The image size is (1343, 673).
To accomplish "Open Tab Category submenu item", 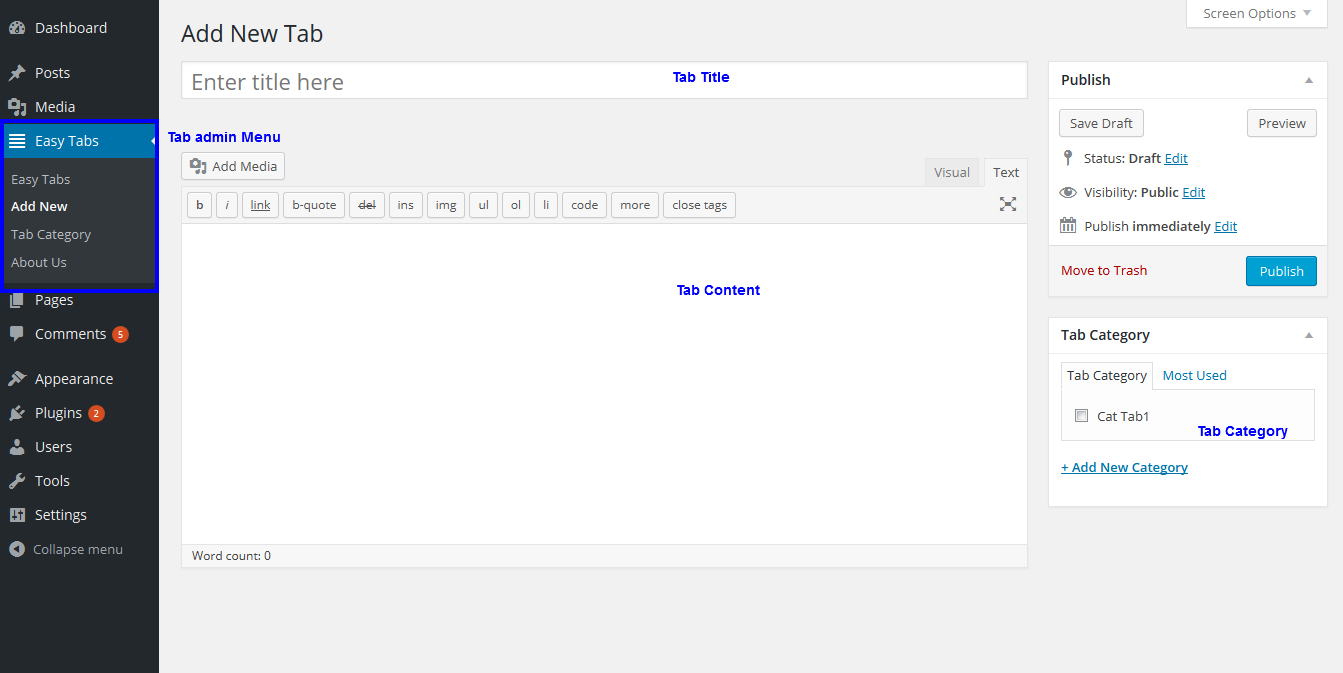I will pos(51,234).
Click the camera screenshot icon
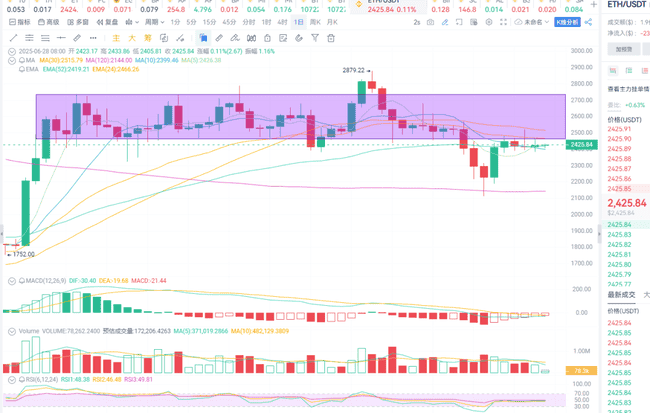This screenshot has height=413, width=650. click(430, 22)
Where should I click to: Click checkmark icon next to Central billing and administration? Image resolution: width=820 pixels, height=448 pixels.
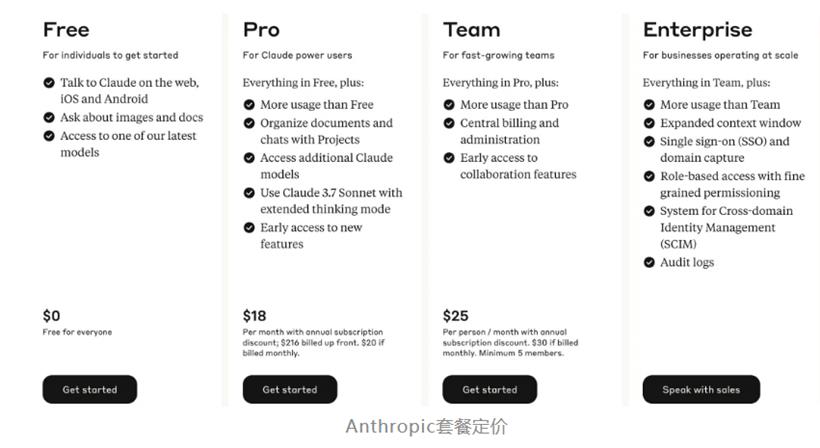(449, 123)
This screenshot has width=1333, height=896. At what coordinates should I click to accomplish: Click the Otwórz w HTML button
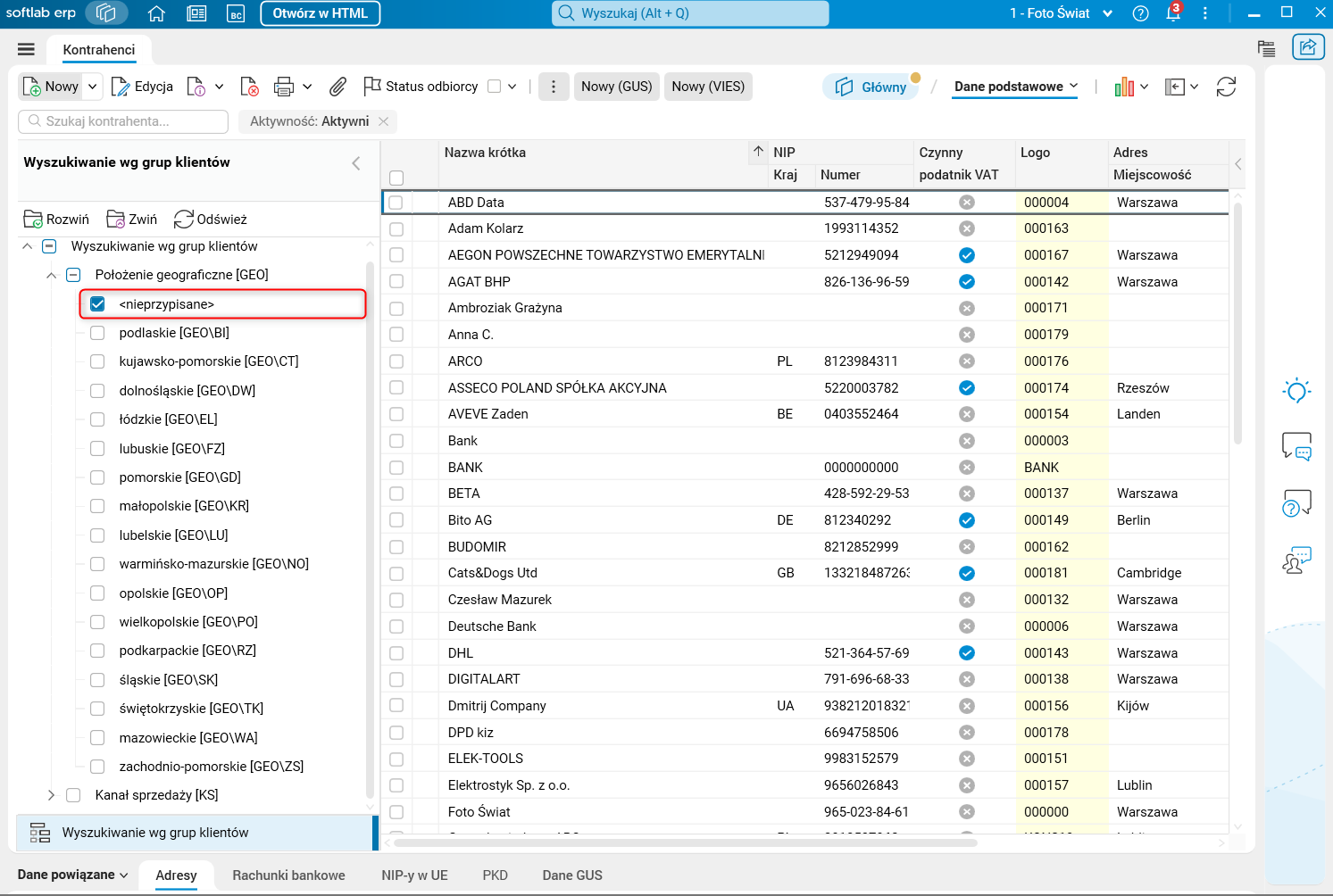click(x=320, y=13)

______

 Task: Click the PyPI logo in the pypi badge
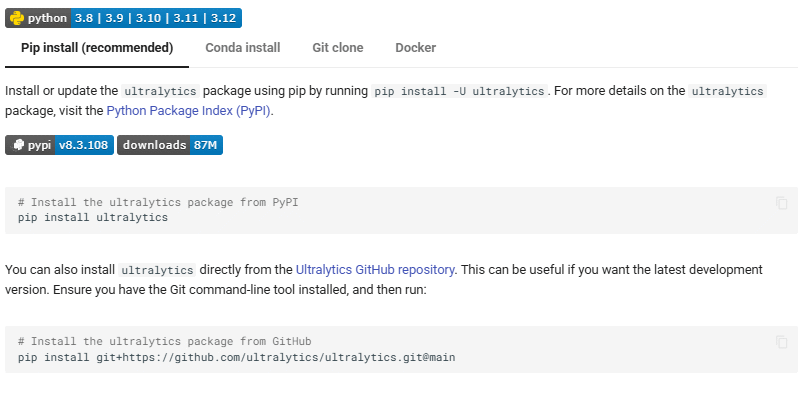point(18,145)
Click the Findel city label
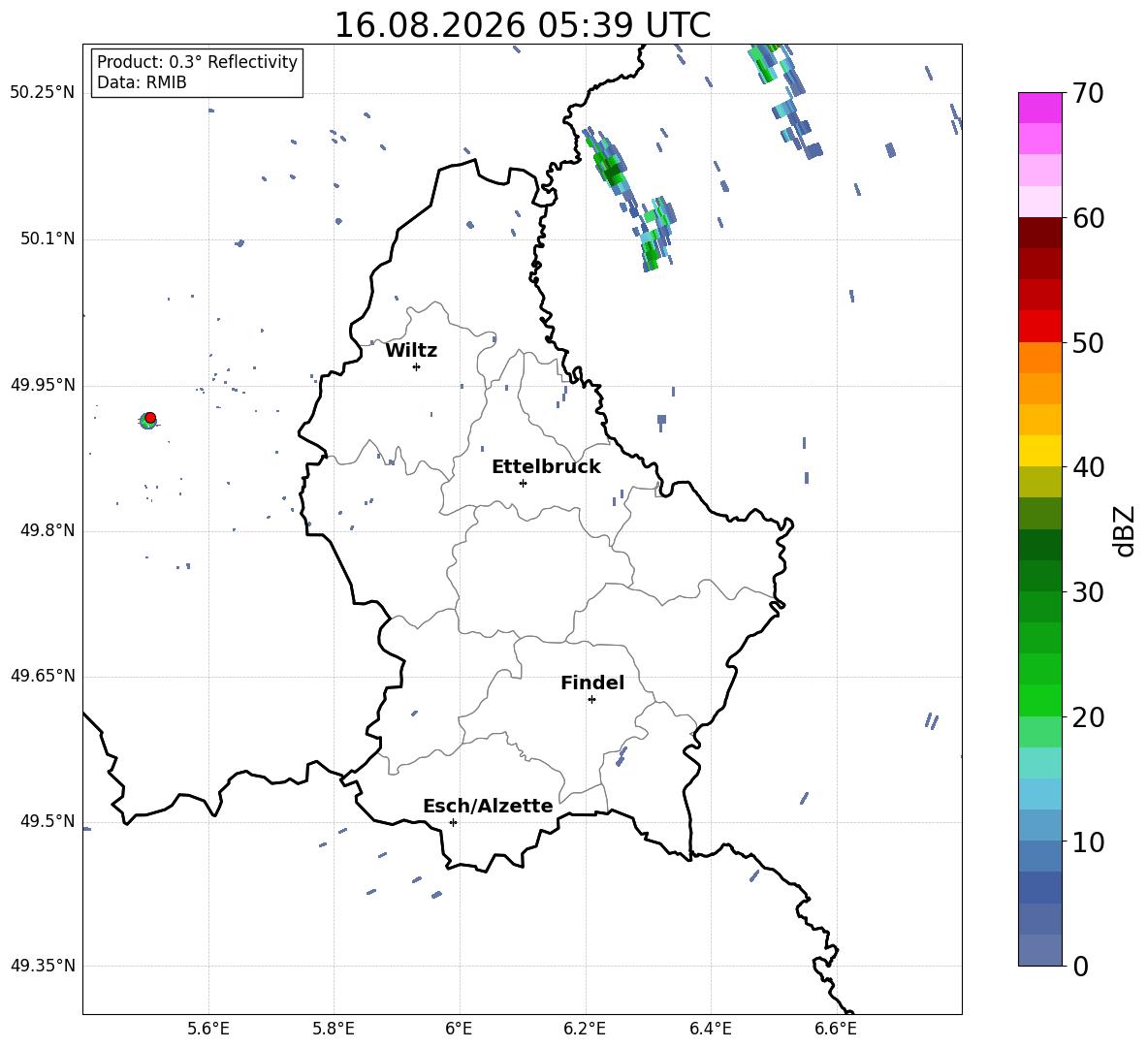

______

**ABOUT THIS EXERCISE**
With the pictures omitted, copy exactly the lines of the listing above starting at the line containing "Task: Click the PyPI logo in the pypi badge" and ending at the line containing "Click the Findel city label", both included.

**ANSWER SECTION**
 Task: Click the PyPI logo in the pypi badge
point(18,145)
Click the Findel city label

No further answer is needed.